Début mai, les autorités ukrainiennes avaient annoncé son arrestation sans donner de détail, tout en publiant une vidéo dans laquelle Vadim Chichimarine disait être venu combattre en Ukraine pour "soutenir financièrement sa mère". Concernant les accusations à son encontre, il expliquait : "J'ai reçu l'ordre de tirer, je lui ai tiré dessus une fois. Il est tombé et nous avons continué notre route". À la barre, le procureur Andriï Syniouk a précisé qu'il avait été arrêté le 1er mars avec trois autres soldats, le cinquième ayant été tué un peu plus tôt lors de combats. L'audience a ensuite été suspendue et reprendra jeudi avec l'audition de témoins.

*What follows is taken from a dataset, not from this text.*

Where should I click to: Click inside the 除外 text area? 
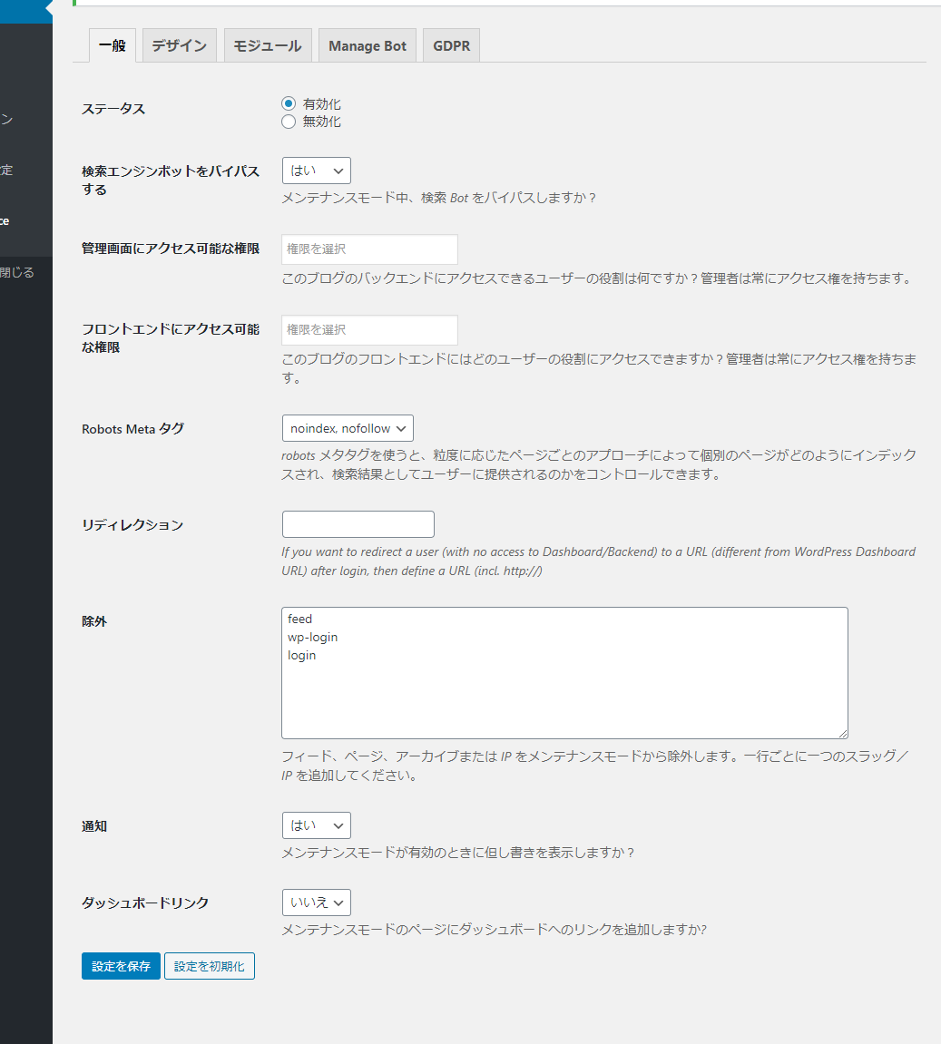point(564,689)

Le dossier est difficile, selon l'avocat de l'accusé, Victor Ovsiannikov. "On n'a jamais eu un tel chef d'inculpation en Ukraine, on n'a pas de précédents, de verdict", a-t-il souligné. "Mais on va y arriver", a ajouté Me Ovsiannikov, assurant n'avoir constaté "aucune violation des droits" de l'accusé par les autorités. La procureure générale d'Ukraine Iryna Venediktova a, elle, dans une série de messages sur Twitter, souligné l'enjeu du dossier pour son pays. "Nous avons ouvert plus de 11.000 enquêtes pour crimes de guerre et arrêté 40 suspects", a-t-elle rappelé. En attendant qu'ils arrivent devant les tribunaux, "avec ce premier procès, nous envoyons un signal clair : aucun bourreau, aucune personne ayant ordonné ou aidé à commettre des crimes en Ukraine n'échappera à la justice."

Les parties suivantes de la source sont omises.